La fiscalité est particulièrement avantageuse pour les retraités qui s’installent au Portugal. Depuis le début de l’année 2013, les pensions des personnes qui résident dans ce pays et qui touchent des retraites provenant de la France sont exemptées d’impôts, étant entendu qu’elles ne sont pas imposables en Hexagone. Cette exonération n’est toutefois accordée qu’aux retraités n’ayant jamais habité au Portugal au cours des 5 dernières années et qui y demeurent au moins 6 mois par an. Cette exemption est applicable en vertu d’une convention fiscale entre la France et le Portugal. Cependant, les fonctionnaires retraités ne peuvent pas prétendre à cet avantage fiscal.

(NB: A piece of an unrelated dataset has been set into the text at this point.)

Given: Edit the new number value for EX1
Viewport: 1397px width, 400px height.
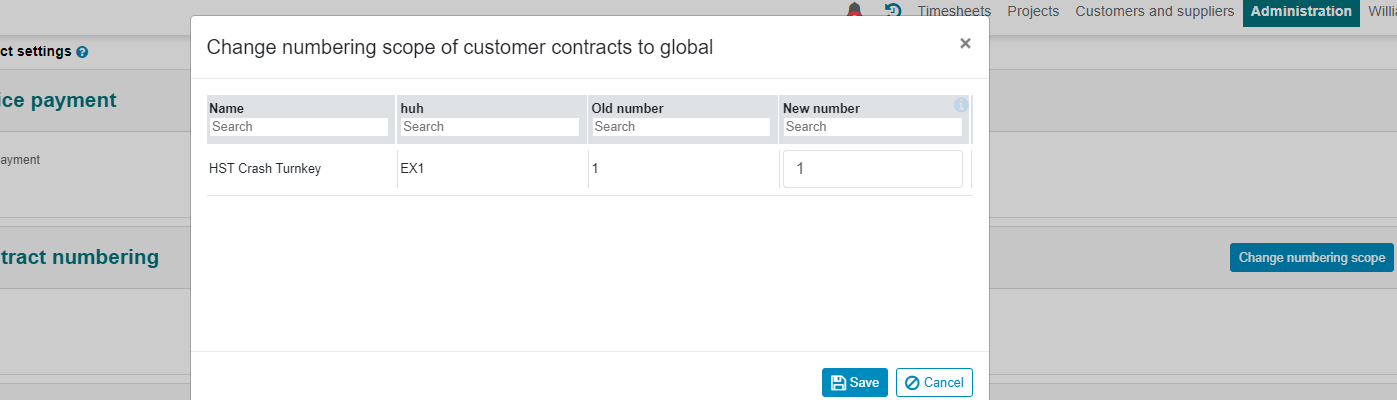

Le fisc français maintient le droit d’imposition sur les pensions versées.

Applicable pendant 10 ans

Les revenus « passifs », tels que les gains en capital, les redevances, les intérêts, les dividendes et les revenus immobiliers provenant d’un pays étranger et perçus par des personnes qui ne résident pas habituellement au Portugal sont aussi exemptés d’impôt. Il en est de même pour les plus-values mobilières des portefeuilles laissées en Hexagone. Ces revenus demeurent toutefois imposables en France. Une retenue de 5 à 15% est alors effectuée à la source. Ce régime fiscal très avantageux n’est applicable que pour une période de 10 ans, au-delà de laquelle les bénéficiaires sont soumis au régime de droit commun en vigueur au Portugal. Ils doivent payer un impôt sur le revenu dont le taux peut atteindre 46,5%.

Les droits de succession

Au Portugal, les retraités nantis n’ont pas d’ISF à payer. Ceux-ci ne sont soumis à cet impôt de solidarité sur la fortune que si la valeur du patrimoine laissé en France est supérieure à 1,3 million d’euros. Comme il n’existe aucun droit de succession au Portugal, la loi applicable lors d’une succession est celle du pays de nationalité de la personne défunte. En cas de décès, l’administration fiscale française mettra donc en œuvre l’art. 750 ter du CGI (code général des impôts). Si les ayants droit de la succession habitent en France, l’ensemble des biens du défunt, partout où ils se trouvent, est imposable en France. Les héritiers seront taxés comme si le retraité n’a jamais quitté l’Hexagone.